Query

hi friends,

I hav a query to ask…

class A
def self.go
return A.new
end

def method_missing( method_name)
puts in methodmissing
puts " #{method_name} method is missing"
end

end

a = A.go
a.name # a.name will print in method missing & name method is missing.

upto here it is working.

now when i create an object

A.new.add # it also prints in method missing & add method is missing.

which i don’t want I want that class method go which return an instance
should call method_missing not an instance which is created
by A.new

how am i supposed to do?

hi, try this:

class A
class << self
def go
obj = A.new
def obj.method_missing *args
p ‘method missing’
end
obj
end
end
end

A.go.uiae
A.new.uiae

Greetz!

Hunt H. wrote:

class A
def self.go
return A.new
end

def method_missing( method_name)
puts in methodmissing
puts " #{method_name} method is missing"
end

end

You’re missing the quotes around the first puts:

puts “in method_missing”

but otherwise that’s fine.

now when i create an object

A.new.add # it also prints in method missing & add method is missing.

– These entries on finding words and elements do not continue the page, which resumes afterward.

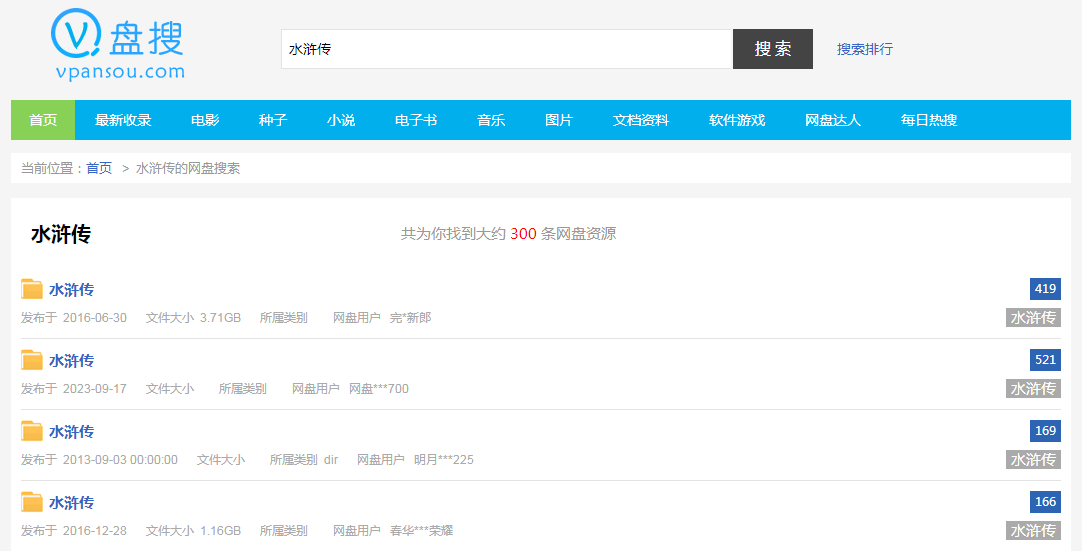
Task: Open 每日热搜 from the navigation bar
Action: click(929, 120)
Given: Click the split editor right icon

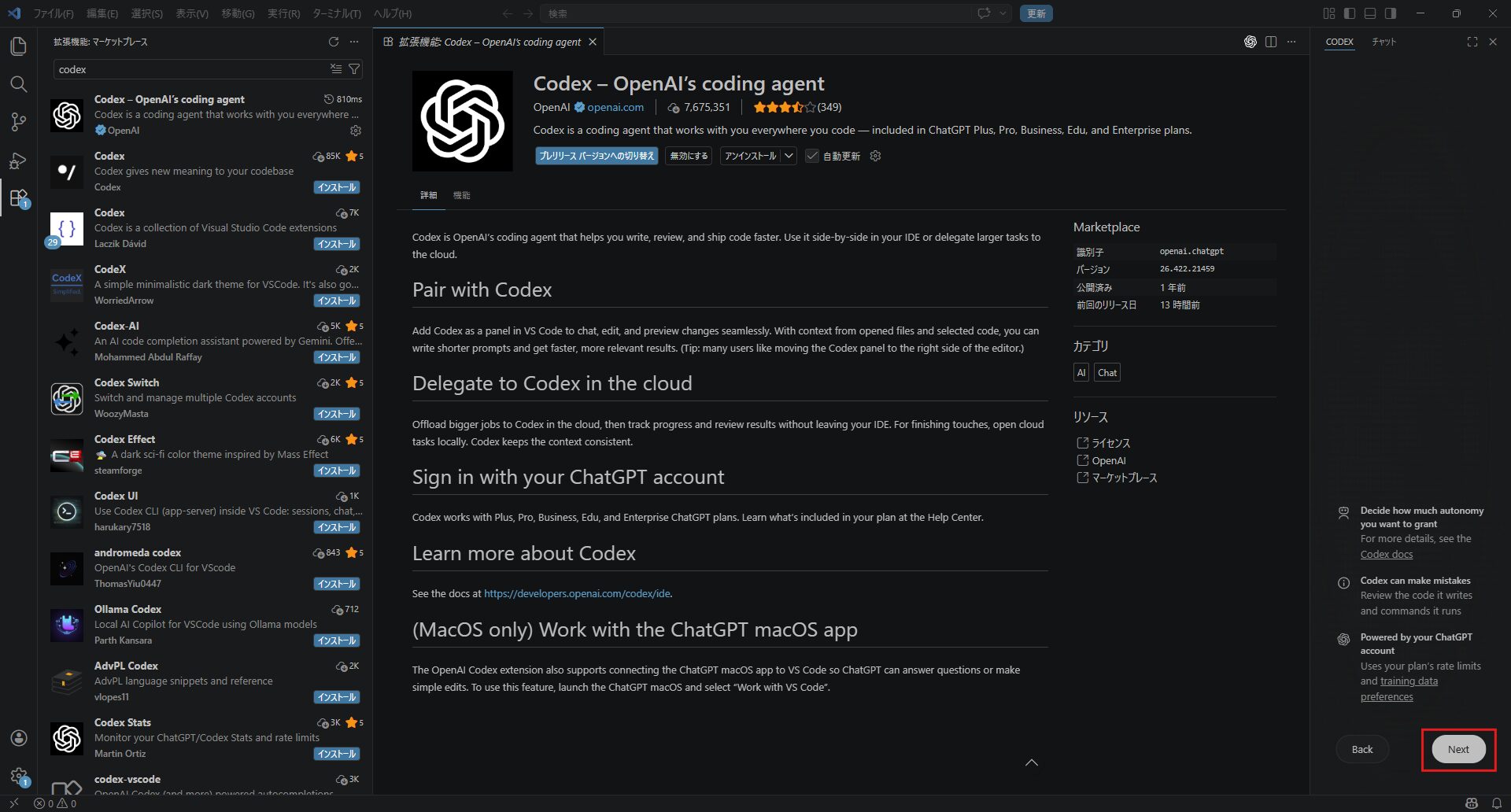Looking at the screenshot, I should [1271, 42].
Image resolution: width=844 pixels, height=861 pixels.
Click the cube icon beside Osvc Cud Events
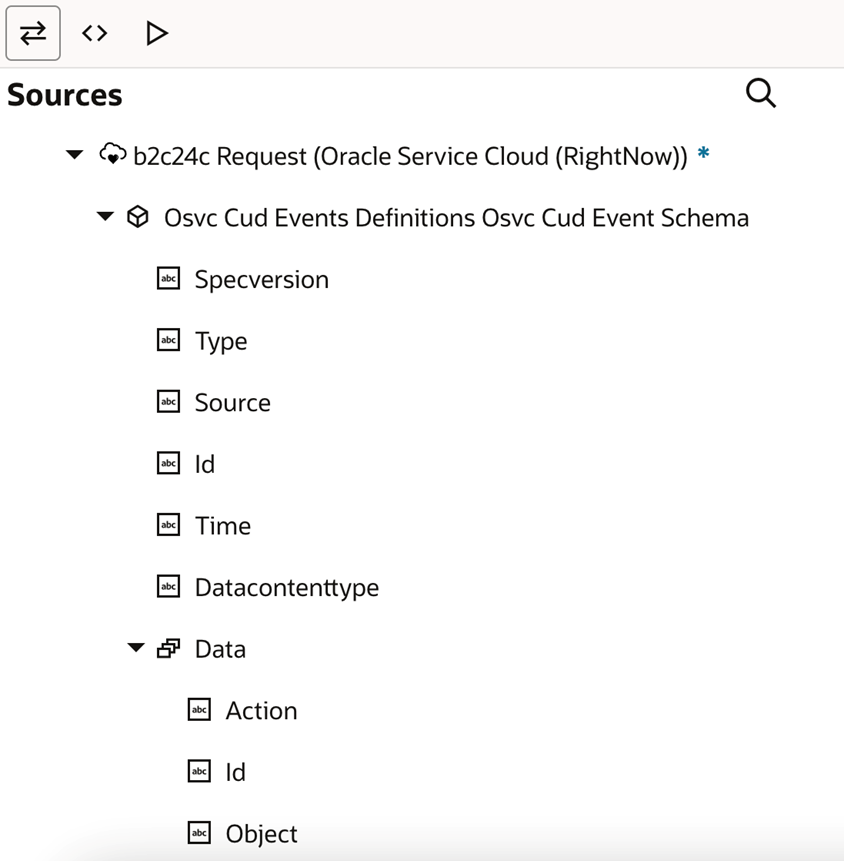pyautogui.click(x=138, y=217)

Of course. A.new creates a new instance of A. This new object doesn’t
have any instance methods of its own (except those which it inherits
from Object), so calling A.new.anything will trigger the method_missing
hook.

which i don’t want I want that class method go which return an instance
should call method_missing not an instance which is created
by A.new

I’m not sure what you mean - can you give a more concrete example? Your
class method A.go calls A.new internally, so there is obviously no
difference between an object created by A.go and one created by A.new.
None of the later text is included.